How assessments are adopted — the negative-option veto

Under §76-861(c), within 30 days of adopting a proposed budget the board sends a summary to all owners and sets a ratification meeting 14 to 30 days later. The budget is ratified unless a majority of all votes (or a larger number per the declaration) rejects it — whether or not a quorum is present. This is a negative-option system: silence ratifies. Special assessments folded into the budget ride the same mechanism, so meaningful assessments can take effect without an affirmative owner vote.

When a storm becomes your bill

Section 76-871(h) makes any repair cost exceeding insurance proceeds plus reserves a common expense — i.e., an assessable special assessment. With Nebraska master policies increasingly carrying percentage wind/hail deductibles (often 1–2% of building value), settling roofs at depreciated actual cash value, and excluding cosmetic damage, the gap between the loss and what insurance pays is exactly what gets assessed to owners after a hailstorm or tornado.

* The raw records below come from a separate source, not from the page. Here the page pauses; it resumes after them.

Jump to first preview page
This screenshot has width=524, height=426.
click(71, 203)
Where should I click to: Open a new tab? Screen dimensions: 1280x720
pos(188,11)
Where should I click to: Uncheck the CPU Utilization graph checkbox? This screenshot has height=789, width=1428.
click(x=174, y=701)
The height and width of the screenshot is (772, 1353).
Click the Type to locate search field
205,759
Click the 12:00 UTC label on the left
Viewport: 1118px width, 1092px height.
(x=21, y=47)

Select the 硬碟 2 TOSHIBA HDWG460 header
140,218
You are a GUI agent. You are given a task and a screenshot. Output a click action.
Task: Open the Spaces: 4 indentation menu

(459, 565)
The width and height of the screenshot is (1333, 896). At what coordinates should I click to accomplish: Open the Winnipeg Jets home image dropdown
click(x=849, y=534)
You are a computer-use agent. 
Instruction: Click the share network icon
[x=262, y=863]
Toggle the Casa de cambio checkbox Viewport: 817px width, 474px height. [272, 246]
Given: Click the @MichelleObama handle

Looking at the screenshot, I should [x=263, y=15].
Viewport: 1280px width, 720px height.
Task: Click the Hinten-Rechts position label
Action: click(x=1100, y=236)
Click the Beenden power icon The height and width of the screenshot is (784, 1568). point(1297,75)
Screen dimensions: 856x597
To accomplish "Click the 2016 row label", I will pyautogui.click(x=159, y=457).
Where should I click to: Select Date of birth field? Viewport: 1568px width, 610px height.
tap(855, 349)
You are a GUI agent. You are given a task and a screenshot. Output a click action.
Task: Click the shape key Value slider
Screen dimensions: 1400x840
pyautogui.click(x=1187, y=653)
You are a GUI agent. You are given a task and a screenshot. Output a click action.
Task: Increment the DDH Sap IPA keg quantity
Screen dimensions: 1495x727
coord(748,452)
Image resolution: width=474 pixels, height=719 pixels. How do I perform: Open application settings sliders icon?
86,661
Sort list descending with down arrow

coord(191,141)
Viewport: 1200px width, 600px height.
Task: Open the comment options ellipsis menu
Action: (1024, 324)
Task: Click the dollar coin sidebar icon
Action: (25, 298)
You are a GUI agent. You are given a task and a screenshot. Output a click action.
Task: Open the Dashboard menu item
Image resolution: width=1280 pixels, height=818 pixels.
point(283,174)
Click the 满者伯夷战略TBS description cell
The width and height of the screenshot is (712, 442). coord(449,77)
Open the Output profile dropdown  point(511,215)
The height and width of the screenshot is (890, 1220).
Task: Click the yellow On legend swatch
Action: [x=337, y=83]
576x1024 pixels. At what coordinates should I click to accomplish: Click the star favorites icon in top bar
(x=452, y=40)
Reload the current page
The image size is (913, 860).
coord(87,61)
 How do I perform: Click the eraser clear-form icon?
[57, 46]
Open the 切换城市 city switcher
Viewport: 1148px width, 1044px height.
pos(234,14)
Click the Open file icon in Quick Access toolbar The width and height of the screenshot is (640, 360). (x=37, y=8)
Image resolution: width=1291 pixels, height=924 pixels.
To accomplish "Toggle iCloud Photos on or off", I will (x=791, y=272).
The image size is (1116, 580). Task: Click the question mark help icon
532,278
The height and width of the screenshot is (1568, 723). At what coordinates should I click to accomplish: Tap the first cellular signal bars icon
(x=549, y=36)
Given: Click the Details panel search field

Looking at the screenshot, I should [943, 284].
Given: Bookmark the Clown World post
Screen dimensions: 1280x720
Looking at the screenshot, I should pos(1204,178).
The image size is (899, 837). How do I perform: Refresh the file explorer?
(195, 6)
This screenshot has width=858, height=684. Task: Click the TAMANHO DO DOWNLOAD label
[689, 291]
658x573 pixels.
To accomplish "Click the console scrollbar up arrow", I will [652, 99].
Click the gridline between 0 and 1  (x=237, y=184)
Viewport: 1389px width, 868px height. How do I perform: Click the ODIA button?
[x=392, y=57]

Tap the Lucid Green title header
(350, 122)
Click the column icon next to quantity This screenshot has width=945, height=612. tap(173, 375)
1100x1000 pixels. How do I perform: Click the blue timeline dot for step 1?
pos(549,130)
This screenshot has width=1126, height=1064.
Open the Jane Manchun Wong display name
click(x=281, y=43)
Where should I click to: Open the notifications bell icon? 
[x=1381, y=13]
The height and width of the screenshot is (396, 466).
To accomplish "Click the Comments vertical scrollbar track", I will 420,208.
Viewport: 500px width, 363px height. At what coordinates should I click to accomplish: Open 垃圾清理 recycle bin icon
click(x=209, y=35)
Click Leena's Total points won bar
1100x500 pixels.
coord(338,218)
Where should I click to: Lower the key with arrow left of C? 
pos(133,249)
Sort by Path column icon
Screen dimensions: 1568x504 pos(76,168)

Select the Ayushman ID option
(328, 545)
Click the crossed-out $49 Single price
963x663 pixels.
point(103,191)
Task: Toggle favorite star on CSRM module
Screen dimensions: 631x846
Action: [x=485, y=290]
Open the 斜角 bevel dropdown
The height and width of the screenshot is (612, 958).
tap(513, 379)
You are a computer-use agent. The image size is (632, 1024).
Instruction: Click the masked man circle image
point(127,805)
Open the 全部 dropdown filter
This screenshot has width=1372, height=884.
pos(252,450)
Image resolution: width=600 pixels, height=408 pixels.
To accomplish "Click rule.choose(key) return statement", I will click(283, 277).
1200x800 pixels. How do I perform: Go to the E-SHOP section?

Allocation and the interest cap

Common expenses are allocated per the declaration. Misconduct-caused expenses can be assessed against the responsible unit alone (§76-873(e)), and limited-common-element costs to the benefited units (§76-873(c)). There is no statutory cap on assessment increases or special-assessment size; the main statutory limit is an 18% annual ceiling on interest charged on delinquencies (§76-873(b)). Any caps come from the declaration.

Where the next assessment hides

The most reliable predictors of a coming Nebraska special assessment are a thin reserve paired with a high master-policy wind/hail deductible, a recent storm-claim history, and a budget that was rejected or barely ratified. The minutes — which are not in the §76-884 packet and must be requested — often telegraph an assessment months before it is levied.

Nebraska legal references

Informational only. Not legal advice. Always confirm against current statute and counsel.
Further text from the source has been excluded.